Dans le groupe appelé pour jouer contre la Lituanie ne figurait qu’un seul joueur évoluant dans un club tchèque,  Jiří Štajner,  photo: CTK
-Dans le groupe appelé pour jouer contre la Lituanie ne figurait qu’un seul joueur évoluant dans un club tchèque, Jiří Štajner, qui en outre est rentré au pays cet été après plusieurs saisons en Bundesliga. C’est souvent le cas en équipe nationale tchèque, et ce n’est pas la seule en Europe. Malgré cela, que pensez-vous du niveau actuel du championnat tchèque et des performances des clubs tchèques en coupes d’Europe ? Les résultats cette saison sont particulièrement mauvais…

« Oui, le problème de tous les clubs tchèques, c’est que d’il y a un joueur qui est un peu meilleur que les autres, qui est légèrement supérieur à la moyenne, il part à l’étranger. Et ces joueurs ne partent plus seulement en Angleterre, en Allemagne ou en France, mais maintenant ils partent aussi pour des pays comme la Turquie, la Bulgarie, la Roumanie ou la Russie. Il y a des joueurs tchèques presque partout en Europe. Malheureusement, cela fait très mal au championnat tchèque. Les équipes tchèques n’ont plus le niveau pour être concurrentielles en coupes d’Europe. C’est un gros problème car le coefficient UEFA baisse de saison en saison. Cela fait déjà plusieurs années que les supporters n’ont plus vu la Ligue des champions à Prague ou ailleurs. C’est avant tout un problème financier. Mais il faut trouver d’autres solutions. »

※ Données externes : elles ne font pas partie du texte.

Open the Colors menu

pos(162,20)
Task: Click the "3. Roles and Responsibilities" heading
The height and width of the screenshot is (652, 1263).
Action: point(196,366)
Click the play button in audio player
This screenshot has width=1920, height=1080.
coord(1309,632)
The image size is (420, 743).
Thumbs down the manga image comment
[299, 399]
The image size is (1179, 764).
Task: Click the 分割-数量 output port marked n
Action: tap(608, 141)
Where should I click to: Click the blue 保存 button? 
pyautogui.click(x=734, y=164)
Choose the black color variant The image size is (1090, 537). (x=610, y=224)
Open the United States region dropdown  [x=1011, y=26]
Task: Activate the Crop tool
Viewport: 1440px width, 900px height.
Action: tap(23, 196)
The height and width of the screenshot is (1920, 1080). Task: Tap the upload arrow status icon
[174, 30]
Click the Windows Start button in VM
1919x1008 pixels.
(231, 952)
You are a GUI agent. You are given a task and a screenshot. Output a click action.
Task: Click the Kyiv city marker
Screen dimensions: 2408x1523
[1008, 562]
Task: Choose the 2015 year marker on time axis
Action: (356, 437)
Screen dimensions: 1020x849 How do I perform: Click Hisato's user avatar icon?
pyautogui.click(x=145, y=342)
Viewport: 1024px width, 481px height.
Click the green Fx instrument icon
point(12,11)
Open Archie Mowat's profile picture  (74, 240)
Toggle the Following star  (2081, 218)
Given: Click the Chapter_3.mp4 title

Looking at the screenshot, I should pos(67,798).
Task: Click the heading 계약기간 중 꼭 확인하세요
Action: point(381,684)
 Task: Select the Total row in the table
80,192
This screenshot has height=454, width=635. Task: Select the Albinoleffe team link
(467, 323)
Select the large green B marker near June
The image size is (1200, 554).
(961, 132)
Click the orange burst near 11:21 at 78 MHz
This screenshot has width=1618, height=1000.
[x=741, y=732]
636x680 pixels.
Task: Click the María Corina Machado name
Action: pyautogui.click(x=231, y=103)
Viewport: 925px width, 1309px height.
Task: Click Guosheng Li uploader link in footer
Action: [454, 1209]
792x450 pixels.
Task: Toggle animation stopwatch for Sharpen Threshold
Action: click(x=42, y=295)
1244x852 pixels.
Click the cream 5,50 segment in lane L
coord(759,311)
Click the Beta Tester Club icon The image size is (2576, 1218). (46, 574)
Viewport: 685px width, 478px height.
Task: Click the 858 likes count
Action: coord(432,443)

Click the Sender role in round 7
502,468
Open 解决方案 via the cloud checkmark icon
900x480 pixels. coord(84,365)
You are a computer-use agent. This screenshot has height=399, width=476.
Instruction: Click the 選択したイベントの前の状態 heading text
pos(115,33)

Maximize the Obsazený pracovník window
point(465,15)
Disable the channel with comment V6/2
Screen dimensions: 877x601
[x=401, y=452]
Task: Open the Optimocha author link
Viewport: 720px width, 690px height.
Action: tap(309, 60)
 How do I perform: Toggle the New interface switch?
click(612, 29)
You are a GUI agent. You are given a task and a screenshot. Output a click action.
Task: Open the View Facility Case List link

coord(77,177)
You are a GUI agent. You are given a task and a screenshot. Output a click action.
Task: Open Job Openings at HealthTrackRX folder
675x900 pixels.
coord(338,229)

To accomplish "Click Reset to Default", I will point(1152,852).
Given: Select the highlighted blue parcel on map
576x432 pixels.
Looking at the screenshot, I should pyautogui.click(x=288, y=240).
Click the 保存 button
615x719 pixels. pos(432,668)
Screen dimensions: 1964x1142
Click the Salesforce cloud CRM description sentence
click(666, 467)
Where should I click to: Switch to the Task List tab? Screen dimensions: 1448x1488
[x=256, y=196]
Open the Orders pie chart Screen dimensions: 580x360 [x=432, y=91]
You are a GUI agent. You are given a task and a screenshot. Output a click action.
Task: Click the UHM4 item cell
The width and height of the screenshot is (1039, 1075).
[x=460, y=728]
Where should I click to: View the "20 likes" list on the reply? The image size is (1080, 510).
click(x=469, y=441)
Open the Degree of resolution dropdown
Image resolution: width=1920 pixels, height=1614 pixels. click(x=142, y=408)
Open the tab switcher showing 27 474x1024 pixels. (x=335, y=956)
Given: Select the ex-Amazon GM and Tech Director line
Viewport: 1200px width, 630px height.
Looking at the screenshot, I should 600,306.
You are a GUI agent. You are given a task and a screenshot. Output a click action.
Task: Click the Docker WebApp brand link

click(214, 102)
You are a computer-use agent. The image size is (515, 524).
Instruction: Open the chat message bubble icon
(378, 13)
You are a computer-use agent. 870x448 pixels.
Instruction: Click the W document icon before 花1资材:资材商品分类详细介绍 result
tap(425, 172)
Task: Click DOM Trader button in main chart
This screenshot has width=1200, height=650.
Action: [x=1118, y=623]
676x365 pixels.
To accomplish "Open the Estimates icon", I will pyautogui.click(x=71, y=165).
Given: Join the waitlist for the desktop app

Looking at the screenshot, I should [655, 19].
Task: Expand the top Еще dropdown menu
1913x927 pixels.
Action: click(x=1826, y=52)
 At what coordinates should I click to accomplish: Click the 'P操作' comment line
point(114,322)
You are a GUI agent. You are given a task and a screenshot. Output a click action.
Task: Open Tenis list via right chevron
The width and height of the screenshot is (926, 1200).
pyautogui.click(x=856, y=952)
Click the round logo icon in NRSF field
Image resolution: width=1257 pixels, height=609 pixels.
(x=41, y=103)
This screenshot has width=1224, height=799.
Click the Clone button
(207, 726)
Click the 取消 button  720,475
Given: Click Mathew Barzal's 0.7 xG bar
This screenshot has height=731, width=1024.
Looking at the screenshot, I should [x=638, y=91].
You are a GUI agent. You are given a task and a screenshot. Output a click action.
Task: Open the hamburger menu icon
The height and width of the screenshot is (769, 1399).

Vladimír Šmicer et Michal Bílek,  photo: CTK
Une équipe nationale en manque de résultats positifs depuis le dernier Euro 2008, des clubs qui ne supportent plus la comparaison en coupes d’Europe : les performances enregistrées depuis plusieurs saisons déjà sont la confirmation que le mal dont souffre le football tchèque est profond. Mais pour Vladimír Šmicer, il s’agit d’abord d’un problème au niveau de la formation des jeunes joueurs. Et pour y remédier, l’ancien Lensois et Bordelais pense qu’un travail de longue haleine est nécessaire, comme celui que s’efforce actuellement de mettre en place la fédération tchèque :

« Il faut d’abord changer notre façon de travailler avec les tout petits. On a commencé cette saison : les jeunes jouent désormais sur des terrains réduits en 4 x 4 et non plus seulement en 7 x 7 comme avant. Cela va leur permettre de toucher plus souvent le ballon et de disputer plus de duels en un contre un. Ce sont des choses qui manquent à nos joueurs aujourd’hui, qu’ils ne sont pas capables de faire, et qui nous manquent au plus haut niveau. On veut donc changer ça. Ca demande du temps mais il faut commencer maintenant. Il faudrait aussi plus de centres de formation. Ce sont des choses qui coûtent beaucoup d’argent mais il faut le trouver pour pouvoir investir dans les jeunes et les plus petits. »

Les Espagnols nous montrent comment il faut jouer,  photo: CTK
-C’est vrai que quand on regarde une équipe comme l’Espagne, on voit des joueurs manieurs de ballon, même les milieux de terrain récupérateurs ou les défenseurs, qui techniquement sont très au-dessus du lot. C’est précisément ce type de joueurs que l’on a du mal à trouver en République tchèque ?

« Tout à fait, c’est pourquoi je suis si content que l’Espagne ait gagné la Coupe du monde. Les Espagnols nous montrent comment il faut jouer. Tous leurs joueurs, quel que soit leur poste, sont capables de tout faire avec le ballon. C’est ça le foot. Ca me fait plaisir que ce soient eux qui montrent aux autres la voie à suivre. »

Selon Vladimír Šmicer, l’Espagne championne du monde est donc une référence, un modèle à suivre pour aider le football tchèque à sortir de la crise. Mais cela nécessitera sans doute beaucoup de temps avant que ses résultats se rapprochent ne serait-ce qu’un peu de ceux du football espagnol.